Komisi II DPR Minta Diskualifikasi Paslon Langgar Protokol Covid 19

JAKARTA (24 September): Wakil Komisi II DPR Saan Mustopa mengatakan salah satu syarat yang diminta DPR adalah mendiskualifikasi pasangan calon (paslon) di Pilkada Serentak 2020 yang melanggar protokol kesehatan. Pasalnya, pelaksanaan Pilkada 2020 akan digelar di tengah pandemi Covid-19.

"Komisi II DPR meminta mereka yang melanggar diberikan sanksi. Bahkan kalau bisa diakomodasi, kami minta sampai diskualifikasi paslon yang secara sengaja melanggar dan berkali-kali," ujar Saan, Sekretaris Fraksi  NasDem DPR RI itu dalam diskusi bertajuk ' Pilkada: Ditunda atau Lanjut?' yang digelar Forum Diskusi Denpasar 12 secara daring, Rabu (23/9).
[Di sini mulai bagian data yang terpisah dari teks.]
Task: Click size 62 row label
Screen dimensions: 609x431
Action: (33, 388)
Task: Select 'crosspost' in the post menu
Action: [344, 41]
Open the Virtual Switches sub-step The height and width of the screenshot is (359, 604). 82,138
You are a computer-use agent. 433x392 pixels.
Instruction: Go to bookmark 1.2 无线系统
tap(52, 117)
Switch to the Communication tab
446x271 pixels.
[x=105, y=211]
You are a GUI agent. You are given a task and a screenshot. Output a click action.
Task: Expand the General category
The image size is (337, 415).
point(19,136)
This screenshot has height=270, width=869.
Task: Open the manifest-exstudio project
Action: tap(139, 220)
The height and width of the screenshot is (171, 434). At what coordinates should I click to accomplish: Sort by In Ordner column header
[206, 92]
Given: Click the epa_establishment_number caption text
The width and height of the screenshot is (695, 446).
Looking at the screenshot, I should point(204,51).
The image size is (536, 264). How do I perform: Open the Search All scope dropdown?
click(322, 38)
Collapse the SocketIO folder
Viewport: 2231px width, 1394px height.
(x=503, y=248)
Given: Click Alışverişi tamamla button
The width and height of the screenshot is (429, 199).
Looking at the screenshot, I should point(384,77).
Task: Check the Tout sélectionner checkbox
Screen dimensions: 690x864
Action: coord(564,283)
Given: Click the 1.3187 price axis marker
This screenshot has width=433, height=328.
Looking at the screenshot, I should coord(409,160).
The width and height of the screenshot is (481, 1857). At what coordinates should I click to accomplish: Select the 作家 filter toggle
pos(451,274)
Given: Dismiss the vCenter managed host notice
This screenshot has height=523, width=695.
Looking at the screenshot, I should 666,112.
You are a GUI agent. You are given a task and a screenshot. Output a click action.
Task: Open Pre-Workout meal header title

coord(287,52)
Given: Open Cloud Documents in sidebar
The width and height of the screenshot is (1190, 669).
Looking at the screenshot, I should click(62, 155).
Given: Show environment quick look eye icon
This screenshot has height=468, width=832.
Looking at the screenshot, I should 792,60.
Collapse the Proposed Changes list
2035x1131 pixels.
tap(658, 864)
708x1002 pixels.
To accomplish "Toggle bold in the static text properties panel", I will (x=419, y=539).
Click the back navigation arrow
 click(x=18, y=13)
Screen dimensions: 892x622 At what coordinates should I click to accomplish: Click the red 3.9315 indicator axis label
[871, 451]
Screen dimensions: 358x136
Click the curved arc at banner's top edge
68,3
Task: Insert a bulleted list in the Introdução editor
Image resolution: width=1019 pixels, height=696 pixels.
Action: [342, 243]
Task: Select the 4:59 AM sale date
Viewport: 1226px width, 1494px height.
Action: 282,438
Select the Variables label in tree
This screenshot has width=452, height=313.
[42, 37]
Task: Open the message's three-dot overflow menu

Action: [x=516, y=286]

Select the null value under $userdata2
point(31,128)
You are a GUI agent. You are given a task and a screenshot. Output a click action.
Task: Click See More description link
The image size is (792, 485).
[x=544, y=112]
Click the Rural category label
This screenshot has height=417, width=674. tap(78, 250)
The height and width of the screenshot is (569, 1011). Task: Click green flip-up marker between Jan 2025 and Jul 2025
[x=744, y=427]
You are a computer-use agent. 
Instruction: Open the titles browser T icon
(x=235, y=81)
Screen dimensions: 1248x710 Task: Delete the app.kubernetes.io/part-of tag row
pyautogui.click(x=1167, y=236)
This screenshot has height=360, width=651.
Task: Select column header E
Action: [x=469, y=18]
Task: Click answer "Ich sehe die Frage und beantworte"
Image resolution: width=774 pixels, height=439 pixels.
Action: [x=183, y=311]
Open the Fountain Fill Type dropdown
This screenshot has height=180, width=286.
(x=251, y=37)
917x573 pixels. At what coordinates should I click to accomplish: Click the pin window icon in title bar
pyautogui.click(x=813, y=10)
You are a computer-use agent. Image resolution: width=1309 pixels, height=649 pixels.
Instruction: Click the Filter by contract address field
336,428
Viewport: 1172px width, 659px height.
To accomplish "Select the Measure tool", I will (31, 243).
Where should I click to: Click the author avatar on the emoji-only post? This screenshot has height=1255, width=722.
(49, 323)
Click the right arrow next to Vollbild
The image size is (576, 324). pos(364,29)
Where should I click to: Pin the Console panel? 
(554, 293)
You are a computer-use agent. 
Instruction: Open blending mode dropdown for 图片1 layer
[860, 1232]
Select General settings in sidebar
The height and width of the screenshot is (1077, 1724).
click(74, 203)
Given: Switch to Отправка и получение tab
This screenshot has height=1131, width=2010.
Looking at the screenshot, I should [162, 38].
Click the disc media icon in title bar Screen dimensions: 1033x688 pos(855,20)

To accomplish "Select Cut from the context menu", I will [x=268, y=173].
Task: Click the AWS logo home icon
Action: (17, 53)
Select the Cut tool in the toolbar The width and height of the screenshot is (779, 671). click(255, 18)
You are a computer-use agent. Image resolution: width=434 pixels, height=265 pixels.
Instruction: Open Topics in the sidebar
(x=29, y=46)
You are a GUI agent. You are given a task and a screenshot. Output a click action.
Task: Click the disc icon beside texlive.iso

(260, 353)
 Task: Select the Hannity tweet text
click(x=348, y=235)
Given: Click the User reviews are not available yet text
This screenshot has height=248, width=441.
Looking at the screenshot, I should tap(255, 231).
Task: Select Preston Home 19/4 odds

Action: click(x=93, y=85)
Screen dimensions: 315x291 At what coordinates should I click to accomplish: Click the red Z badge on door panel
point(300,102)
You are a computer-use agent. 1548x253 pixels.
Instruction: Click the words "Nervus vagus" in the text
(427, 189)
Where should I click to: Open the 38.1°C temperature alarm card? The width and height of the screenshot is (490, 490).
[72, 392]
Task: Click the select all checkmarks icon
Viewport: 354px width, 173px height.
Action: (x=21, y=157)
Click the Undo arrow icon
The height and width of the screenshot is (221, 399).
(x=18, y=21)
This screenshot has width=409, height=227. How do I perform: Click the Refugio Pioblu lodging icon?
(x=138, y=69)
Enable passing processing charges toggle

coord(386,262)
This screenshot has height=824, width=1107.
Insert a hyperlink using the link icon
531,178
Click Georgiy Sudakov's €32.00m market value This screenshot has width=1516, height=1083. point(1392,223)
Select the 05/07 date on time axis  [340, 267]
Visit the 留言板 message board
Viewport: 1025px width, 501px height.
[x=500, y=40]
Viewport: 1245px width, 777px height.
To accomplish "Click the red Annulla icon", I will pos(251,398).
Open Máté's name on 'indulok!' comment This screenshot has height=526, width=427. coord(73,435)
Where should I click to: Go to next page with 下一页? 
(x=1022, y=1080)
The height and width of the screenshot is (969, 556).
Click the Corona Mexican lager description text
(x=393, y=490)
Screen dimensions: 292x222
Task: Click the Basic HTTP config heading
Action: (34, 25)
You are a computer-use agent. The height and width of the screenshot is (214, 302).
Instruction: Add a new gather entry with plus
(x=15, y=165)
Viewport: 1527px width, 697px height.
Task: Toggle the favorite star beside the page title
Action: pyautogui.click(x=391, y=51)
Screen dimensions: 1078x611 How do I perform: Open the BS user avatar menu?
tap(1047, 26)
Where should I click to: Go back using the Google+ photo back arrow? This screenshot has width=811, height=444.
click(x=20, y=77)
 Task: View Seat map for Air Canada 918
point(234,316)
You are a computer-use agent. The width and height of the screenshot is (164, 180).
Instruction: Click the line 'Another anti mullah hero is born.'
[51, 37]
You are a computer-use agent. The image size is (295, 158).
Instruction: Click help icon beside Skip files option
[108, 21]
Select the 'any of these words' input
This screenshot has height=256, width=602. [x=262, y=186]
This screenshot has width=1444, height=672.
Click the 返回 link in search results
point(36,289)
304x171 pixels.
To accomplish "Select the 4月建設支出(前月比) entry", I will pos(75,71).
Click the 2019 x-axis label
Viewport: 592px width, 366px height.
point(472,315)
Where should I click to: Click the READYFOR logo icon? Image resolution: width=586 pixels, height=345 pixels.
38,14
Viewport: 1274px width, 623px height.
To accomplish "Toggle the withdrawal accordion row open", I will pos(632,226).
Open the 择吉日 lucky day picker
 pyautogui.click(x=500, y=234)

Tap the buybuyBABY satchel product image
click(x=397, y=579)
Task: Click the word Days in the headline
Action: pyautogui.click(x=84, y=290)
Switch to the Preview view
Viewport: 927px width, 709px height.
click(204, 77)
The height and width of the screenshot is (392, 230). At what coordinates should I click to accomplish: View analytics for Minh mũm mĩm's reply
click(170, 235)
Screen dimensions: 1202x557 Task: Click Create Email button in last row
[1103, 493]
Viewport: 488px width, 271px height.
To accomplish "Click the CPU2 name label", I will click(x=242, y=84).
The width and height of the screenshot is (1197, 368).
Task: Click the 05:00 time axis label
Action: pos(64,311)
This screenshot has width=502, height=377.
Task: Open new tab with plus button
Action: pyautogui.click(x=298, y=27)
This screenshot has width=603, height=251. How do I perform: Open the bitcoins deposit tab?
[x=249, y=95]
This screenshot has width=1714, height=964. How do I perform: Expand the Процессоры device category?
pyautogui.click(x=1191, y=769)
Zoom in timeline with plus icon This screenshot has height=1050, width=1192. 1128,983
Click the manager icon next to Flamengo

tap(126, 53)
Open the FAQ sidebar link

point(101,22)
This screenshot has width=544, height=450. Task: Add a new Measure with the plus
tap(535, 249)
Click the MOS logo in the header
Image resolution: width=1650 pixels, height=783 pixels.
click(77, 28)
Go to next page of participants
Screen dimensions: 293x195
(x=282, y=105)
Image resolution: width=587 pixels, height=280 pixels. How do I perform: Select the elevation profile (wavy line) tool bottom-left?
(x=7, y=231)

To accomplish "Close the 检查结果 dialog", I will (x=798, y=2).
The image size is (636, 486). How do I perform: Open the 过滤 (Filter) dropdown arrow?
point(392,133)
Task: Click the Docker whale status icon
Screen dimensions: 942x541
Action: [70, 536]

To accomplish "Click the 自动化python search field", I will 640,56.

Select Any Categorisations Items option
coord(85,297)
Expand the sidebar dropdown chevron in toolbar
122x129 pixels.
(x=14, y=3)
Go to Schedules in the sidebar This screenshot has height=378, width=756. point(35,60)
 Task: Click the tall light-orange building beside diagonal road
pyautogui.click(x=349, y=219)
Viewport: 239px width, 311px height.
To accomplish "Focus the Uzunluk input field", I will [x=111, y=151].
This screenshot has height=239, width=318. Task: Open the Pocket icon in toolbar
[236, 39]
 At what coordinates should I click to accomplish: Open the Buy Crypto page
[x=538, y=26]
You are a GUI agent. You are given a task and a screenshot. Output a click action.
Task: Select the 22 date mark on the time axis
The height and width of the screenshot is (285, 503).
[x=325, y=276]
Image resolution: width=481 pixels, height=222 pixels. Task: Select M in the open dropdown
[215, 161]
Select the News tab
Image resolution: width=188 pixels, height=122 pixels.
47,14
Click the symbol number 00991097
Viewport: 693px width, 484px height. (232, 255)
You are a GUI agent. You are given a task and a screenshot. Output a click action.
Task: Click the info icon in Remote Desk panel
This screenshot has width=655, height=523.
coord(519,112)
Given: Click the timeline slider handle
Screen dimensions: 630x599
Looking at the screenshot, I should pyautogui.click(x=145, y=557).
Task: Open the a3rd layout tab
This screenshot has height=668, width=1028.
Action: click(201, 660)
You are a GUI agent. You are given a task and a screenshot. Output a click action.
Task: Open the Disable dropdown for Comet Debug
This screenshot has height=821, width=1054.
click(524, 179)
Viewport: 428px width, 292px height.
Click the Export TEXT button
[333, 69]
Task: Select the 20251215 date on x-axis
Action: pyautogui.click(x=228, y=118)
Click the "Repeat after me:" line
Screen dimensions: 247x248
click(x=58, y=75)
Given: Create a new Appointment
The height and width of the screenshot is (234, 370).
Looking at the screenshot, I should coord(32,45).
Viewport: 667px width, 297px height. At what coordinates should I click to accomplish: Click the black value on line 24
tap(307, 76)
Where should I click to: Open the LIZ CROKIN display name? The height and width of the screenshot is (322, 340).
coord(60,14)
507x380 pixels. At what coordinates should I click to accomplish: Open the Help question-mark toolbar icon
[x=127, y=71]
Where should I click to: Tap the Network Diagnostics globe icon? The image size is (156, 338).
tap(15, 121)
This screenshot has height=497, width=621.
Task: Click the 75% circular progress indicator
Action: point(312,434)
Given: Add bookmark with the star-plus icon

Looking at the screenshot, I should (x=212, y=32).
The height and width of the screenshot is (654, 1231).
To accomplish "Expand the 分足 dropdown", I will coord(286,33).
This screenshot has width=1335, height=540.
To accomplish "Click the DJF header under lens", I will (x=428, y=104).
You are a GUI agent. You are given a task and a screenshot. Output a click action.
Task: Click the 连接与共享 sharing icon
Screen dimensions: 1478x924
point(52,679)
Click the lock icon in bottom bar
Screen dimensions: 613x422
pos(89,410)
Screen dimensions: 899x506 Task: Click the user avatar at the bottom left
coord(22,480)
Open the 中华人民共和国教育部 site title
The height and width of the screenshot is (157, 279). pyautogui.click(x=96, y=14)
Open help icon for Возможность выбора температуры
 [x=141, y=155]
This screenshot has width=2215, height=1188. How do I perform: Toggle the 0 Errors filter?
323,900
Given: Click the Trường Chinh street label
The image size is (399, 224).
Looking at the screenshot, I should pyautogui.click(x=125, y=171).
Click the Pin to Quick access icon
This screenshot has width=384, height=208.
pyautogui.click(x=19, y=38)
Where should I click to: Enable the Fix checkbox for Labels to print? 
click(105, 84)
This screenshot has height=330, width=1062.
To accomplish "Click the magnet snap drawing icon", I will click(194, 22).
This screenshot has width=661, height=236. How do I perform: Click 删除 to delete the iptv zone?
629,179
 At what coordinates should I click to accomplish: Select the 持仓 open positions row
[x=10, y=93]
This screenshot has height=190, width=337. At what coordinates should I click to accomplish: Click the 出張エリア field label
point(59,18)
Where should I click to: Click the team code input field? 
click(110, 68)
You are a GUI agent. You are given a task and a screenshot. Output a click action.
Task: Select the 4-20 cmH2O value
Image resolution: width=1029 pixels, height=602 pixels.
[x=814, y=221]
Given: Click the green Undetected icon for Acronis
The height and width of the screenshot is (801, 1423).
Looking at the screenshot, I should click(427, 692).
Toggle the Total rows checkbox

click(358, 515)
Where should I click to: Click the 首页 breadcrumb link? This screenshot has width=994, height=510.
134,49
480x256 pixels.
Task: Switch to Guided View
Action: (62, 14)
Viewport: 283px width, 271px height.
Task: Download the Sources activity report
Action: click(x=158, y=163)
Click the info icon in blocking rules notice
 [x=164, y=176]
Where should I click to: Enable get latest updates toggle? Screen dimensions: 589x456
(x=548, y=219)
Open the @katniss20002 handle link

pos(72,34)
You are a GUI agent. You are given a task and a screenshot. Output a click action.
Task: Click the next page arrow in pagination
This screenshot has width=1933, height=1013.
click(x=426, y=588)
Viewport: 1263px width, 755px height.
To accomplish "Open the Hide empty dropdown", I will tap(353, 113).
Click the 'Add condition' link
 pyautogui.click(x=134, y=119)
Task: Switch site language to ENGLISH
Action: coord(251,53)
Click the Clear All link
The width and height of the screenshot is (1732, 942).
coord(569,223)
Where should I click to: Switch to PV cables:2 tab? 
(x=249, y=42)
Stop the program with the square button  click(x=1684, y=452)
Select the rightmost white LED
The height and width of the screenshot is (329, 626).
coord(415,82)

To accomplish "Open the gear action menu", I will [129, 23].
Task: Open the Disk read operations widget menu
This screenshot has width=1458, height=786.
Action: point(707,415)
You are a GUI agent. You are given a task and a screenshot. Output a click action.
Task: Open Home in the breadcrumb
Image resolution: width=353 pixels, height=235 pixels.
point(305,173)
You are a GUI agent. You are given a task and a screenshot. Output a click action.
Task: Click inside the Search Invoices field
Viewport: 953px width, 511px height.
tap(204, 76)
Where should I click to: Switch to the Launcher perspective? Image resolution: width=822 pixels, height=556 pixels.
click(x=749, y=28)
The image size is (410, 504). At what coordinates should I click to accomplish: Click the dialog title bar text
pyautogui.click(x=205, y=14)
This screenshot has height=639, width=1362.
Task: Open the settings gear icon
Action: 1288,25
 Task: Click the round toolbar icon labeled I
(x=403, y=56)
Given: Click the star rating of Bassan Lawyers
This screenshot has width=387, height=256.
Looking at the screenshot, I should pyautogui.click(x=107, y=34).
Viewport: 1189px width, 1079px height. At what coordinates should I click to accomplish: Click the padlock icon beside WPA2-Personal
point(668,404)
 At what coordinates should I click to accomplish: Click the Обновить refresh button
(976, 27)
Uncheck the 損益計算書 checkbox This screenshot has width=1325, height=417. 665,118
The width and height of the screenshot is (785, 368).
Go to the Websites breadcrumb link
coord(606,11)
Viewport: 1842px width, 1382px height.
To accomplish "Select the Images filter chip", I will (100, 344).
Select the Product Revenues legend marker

Dengan demikian, kata Legislator NasDem itu, pemberian sanksi pelanggar protokol kesehatan pun tak hanya administratif, tetapi juga didiskualifikasi sebagai paslon.

Komisi II DPR, kata wakil rakyat dari dapil Jawa Barat VII itu, juga sudah meminta kepada pemerintah dan penyelenggara serta Satgas Penanganan Covid-19 untuk memperbarui perkembangan Covid-19 di 270 daerah yang melaksanakan pilkada.

"Misalnya di satu titik ada yang terpapar baru 4.000-an. Dari 4.000 secara nasional, daerah yang pilkada berapa persen memberikan kontribusi terhadap jumlah baru kasus Covid-19," jelas Legislator NasDem tersebut.

Di samping itu, pihaknya juga sudah meminta agar hal-hal yang dianggap dapat memancing kerumunan massa yang besar agar dilarang. Antara lain konser, kegiatan jalan santai, panen raya dan lainnya.

"DPR minta revisi Peraturan KPU (PKPU) di kegiatan-kegiatan kampanye di tahapan-tahapan yang akan datang, yang potensial melanggar protokol kesehatan ditiadakan, direvisi, dan dilakukan pelarangan," tegas Legislator NasDem tersebut.

Saan yang juga Ketua DPW NasDem Jawa Barat itu menjelaskan, sejak DPR mengakhiri reses pada 30 Maret 2020, Komisi II DPR langsung menggelar rapat dengan penyelenggara dan Mendagri untuk memutuskan menunda tahapan pilkada karena pandemi Covid-19.

Saat itu, lanjut Saan, KPU diminta membuat simulasi dan menghasilkan tiga skenario untuk menunda pilkada hingga waktu yang tepat, yakni Desember 2020, Maret 2021, dan September 2021.

Namun ternyata 9 Desember 2020 dipilih untuk pelaksanaan pilkada dan Komisi II DPR pun menyetujuinya dengan mengajukan dua syarat.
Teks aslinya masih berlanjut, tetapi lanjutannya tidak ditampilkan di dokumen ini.